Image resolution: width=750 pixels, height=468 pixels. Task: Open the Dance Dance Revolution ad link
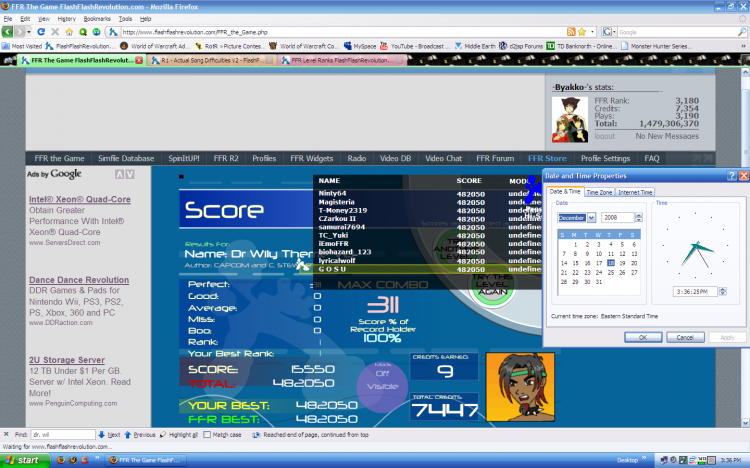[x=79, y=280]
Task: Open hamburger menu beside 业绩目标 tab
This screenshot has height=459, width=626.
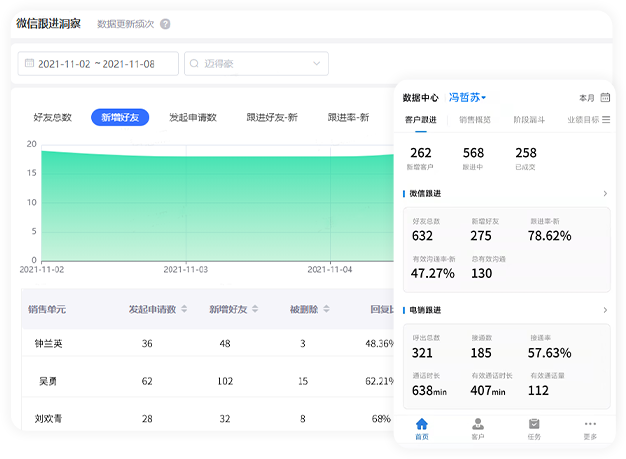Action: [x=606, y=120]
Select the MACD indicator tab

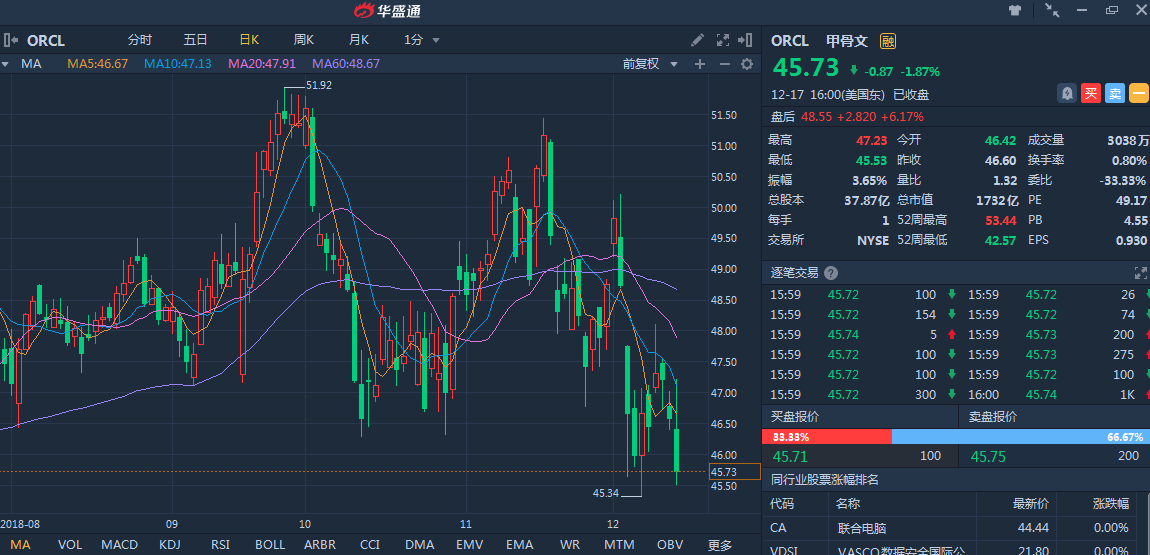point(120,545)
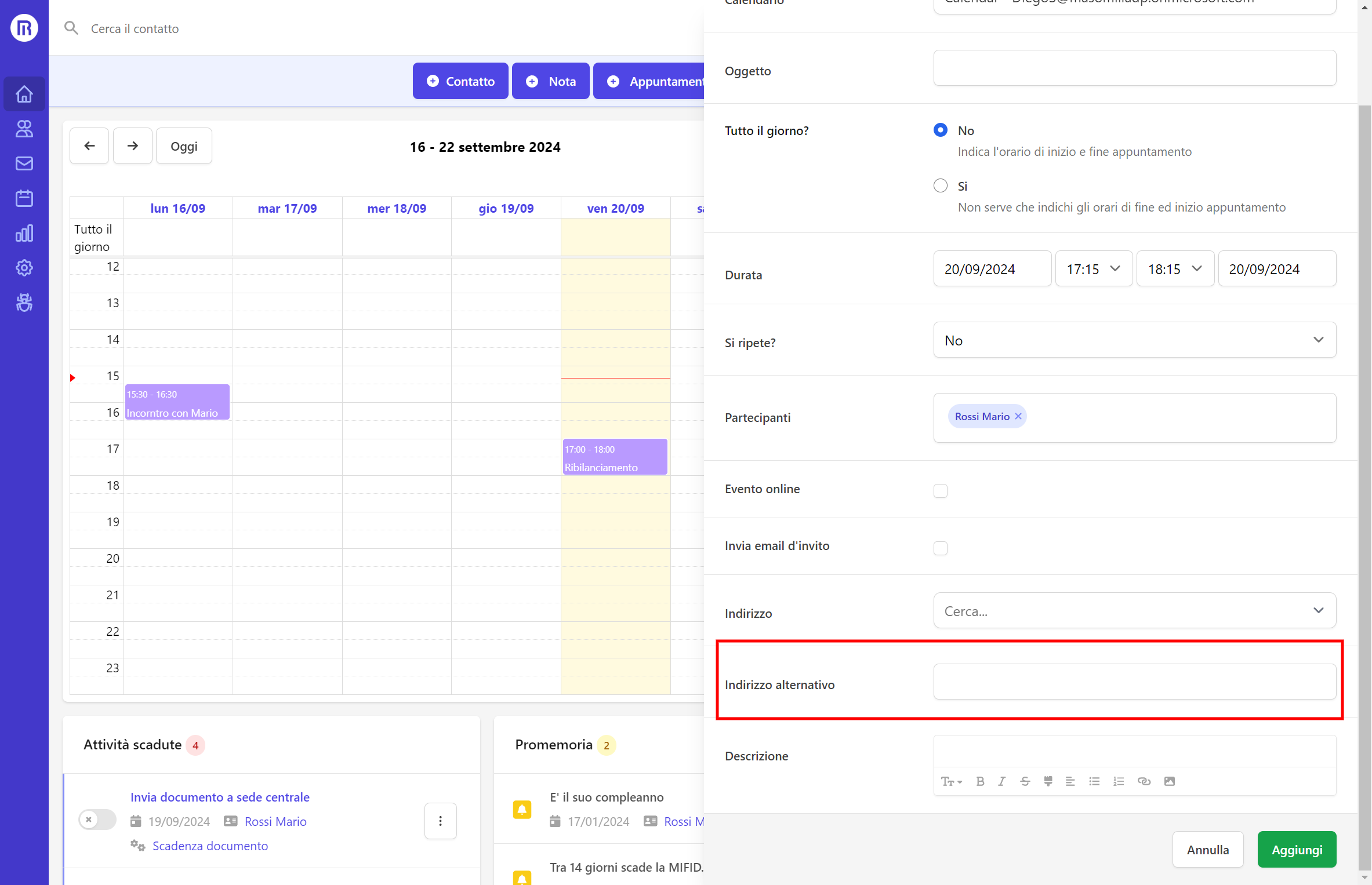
------------------------------------------------------------
» **Exercise task**:
Edit the data, starting with the line that contains "Task: Open hamburger menu beside 业绩目标 tab" and going on through the end, so that "Select" becomes "Choose" and nothing else changes. Leave the pictures out of your answer.

» **Answer to the problem**:
Task: Open hamburger menu beside 业绩目标 tab
This screenshot has height=459, width=626.
Action: [x=606, y=120]
Choose the MACD indicator tab

point(120,545)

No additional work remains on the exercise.